La storia: nel 2006 comparve su Youtube (e fu visualizzato molte volte dagli utenti della piattaforma) un video nel quale si vedeva un ragazzo down preso in giro e insultato dai compagni. Il video era stato girato in un istituto tecnico di Torino e suscitò molto scalpore, tanto da portare alla condanna dei 3 manager di Google.

”Non solo e’ stata violata la privacy del minore, ma sono anche state date lezioni di crudelta’ ai 5.500 visitatori che hanno visto il video”, ha detto Laura Bertolè Viale. Secondo il pg, i tre responsabili di Google imputati dovevano ”effettuare un controllo sui dati caricati in rete, un controllo preventivo che avevano la possibilita’ di fare e che non e’ stato fatto per ragioni di costo, un controllo che infatti avrebbe rallentato l’azione di Google sul mercato dei video che era in forte espansione”.

Nel febbraio 2010 il giudice Oscar Magi aveva condannato i tre manager stabilendo, in sostanza, che c’era stata una carenza di informazione da parte di Google in relazione al consenso sul trattamento dei dati. Il pg, invece, va oltre e spiega che gli imputati sarebbero responsabili ”non per la mancata informazione, ma per una mancanza di controllo preventivo, che non e’ stato fatto a fini di lucro perche’ il video era una fonte di guadagno”.

Quel video, ha aggiunto il magistrato, non poteva essere diffuso perche’ tra l’altro ”conteneva dati sensibili relativi alla salute del minore”. In primo grado un quarto imputato, accusato solo di diffamazione, era stato assolto e la diffamazione era caduta anche per gli altri imputati. Adesso il sostituto pg ha chiesto il non doversi procedere nei confronti del quarto imputato, perche’ sia l’ associazione ‘ViviDown‘ che i familiari del minore hanno ritirato la querela in passato (la diffamazione e’ un reato procedibile a querela di parte).

La replica dei legali di Google non si è fatta attendere: “E’ colpa degli insegnanti”. Se c’era qualcuno che aveva ”l’ obbligo giuridico” di vigilare non era certo Google, ma “era la professoressa di quell’istituto tecnico di Torino dove il minorenne disabile venne insultato e vessato dai suoi compagni di scuola che riprendevano le angherie, poi caricate in Rete”, ha spiegato l’avvocato Giuseppe Vaciago.

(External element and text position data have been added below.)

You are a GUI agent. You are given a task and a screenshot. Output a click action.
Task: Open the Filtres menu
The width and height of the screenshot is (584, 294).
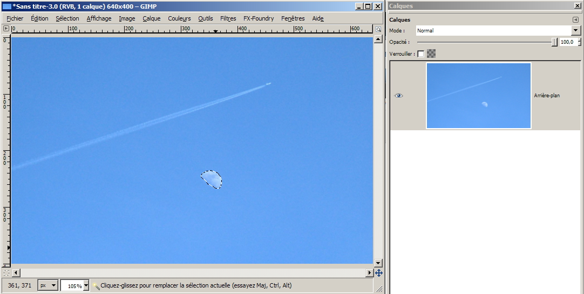tap(228, 18)
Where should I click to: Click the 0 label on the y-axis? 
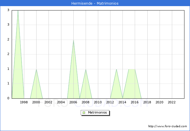pyautogui.click(x=8, y=98)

Tra i difensori dei responsabili del motore di ricerca c’e’ anche l’avvocato e parlamentare, Giulia Bongiorno, la quale, davanti ai giudici della Corte d’Appello, ha chiarito che i tre imputati sono stati condannati in primo grado (sei mesi, con sospensione della pena) in base a un obbligo informativo sul trattamento dei dati ”che non e’ previsto nel nostro ordinamento”. La sentenza è attesa per il 21 dicembre.